Siempre he pensado que la verdadera España no está en las grandes ciudades, sino en los pueblos. En esos lugares donde el tiempo se mueve despacio, donde todos se conocen por su nombre y donde el sonido de las campanas marca el ritmo del día. Aunque nací en una capital, descubrí que mi país tiene otra cara, más íntima, más humana. Y fue recorriendo esos pequeños pueblos donde, paradójicamente, me sentí más en casa que nunca.

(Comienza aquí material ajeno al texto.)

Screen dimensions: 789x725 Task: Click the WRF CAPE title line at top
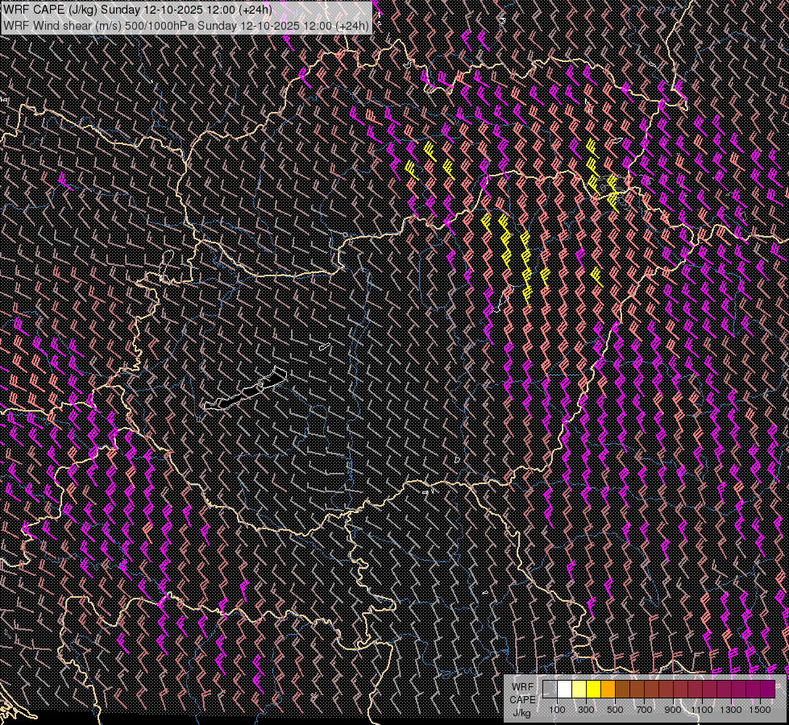137,10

El primero que me robó el corazón fue Ronda, en Andalucía. Su puente, suspendido sobre el Tajo, parece unir no solo dos partes de la ciudad, sino dos épocas. Allí, cada atardecer tiene un color distinto, y el aire huele a historia. Me gusta caminar por sus calles empedradas, escuchar las conversaciones de los vecinos sentados en las puertas de sus casas, sentir que el tiempo no tiene prisa. Ronda me enseñó que la belleza no necesita ruido.
Otro lugar que me marcó fue Albarracín, en Aragón. Es uno de esos pueblos que parecen sacados de un sueño: casas rosadas, callejones estrechos, balcones de madera y un silencio que abraza. Cuando llegué, un anciano me saludó como si me conociera de toda la vida. Me ofreció indicaciones con una sonrisa y me contó que allí nadie se siente extranjero. En ese momento entendí que la hospitalidad no se aprende, se vive.

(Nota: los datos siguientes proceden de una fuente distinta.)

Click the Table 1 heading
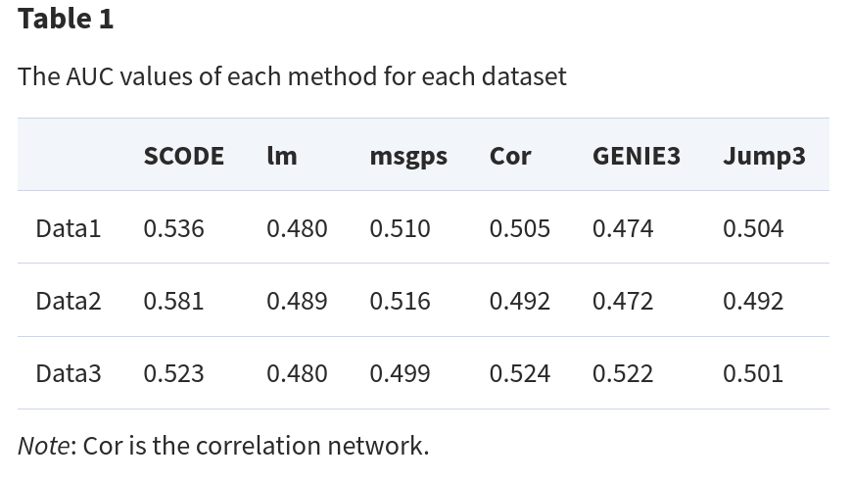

En el norte, encontré paz en Comillas, en Cantabria. El mar Cantábrico tiene algo especial, una mezcla de fuerza y melancolía. En Comillas, las olas rompen contra las rocas con la misma naturalidad con la que la gente se sienta a mirar el horizonte. Los pescadores me hablaron del clima, del mar y de la vida con una sencillez que me conmovió. Allí comprendí que el lujo no está en tener mucho, sino en disfrutar lo que se tiene.